Exercise aim: Find the line containing "The width and height of the screenshot is (1170, 551)." in the entries below. Restate it and each line after it, word for word, up to and including the line containing "Task: Expand EC CESOP 4.0 entry".

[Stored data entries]
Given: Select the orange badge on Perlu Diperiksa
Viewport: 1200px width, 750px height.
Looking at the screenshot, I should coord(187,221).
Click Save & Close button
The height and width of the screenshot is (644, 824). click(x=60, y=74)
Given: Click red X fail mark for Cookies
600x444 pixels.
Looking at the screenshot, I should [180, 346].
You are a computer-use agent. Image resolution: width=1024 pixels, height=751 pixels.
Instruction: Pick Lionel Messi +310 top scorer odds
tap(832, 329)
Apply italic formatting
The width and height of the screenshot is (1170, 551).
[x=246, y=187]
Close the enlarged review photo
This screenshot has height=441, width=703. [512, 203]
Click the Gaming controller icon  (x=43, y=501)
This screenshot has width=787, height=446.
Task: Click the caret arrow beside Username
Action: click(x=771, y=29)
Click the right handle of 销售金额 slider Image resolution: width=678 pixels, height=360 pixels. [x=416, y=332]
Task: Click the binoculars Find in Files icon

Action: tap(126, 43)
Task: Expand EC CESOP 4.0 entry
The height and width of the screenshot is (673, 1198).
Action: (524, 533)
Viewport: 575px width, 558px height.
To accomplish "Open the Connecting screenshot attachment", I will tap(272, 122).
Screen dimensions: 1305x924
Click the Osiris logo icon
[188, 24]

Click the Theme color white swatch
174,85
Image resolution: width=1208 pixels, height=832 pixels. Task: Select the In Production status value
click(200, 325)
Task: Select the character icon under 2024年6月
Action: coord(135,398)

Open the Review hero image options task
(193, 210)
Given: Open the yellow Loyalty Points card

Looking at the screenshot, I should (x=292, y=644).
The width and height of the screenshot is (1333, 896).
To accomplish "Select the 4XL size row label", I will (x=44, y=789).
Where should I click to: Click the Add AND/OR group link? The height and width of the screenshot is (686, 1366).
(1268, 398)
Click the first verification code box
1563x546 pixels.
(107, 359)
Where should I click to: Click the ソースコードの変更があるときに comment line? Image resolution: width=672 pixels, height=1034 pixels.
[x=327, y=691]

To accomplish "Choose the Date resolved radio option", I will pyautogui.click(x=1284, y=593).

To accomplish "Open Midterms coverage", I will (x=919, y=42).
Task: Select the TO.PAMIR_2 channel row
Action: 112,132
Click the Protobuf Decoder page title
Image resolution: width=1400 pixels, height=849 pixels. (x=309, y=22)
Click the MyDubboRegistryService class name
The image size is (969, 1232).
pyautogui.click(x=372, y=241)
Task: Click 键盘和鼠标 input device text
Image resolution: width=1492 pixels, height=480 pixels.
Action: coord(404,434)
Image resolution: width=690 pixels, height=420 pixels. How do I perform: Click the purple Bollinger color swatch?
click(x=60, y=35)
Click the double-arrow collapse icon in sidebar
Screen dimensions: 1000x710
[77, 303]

Completed exercise:
The width and height of the screenshot is (1170, 551).
[x=246, y=187]
Close the enlarged review photo
This screenshot has height=441, width=703. [512, 203]
Click the Gaming controller icon  (x=43, y=501)
This screenshot has width=787, height=446.
Task: Click the caret arrow beside Username
Action: click(x=771, y=29)
Click the right handle of 销售金额 slider Image resolution: width=678 pixels, height=360 pixels. [x=416, y=332]
Task: Click the binoculars Find in Files icon

Action: tap(126, 43)
Task: Expand EC CESOP 4.0 entry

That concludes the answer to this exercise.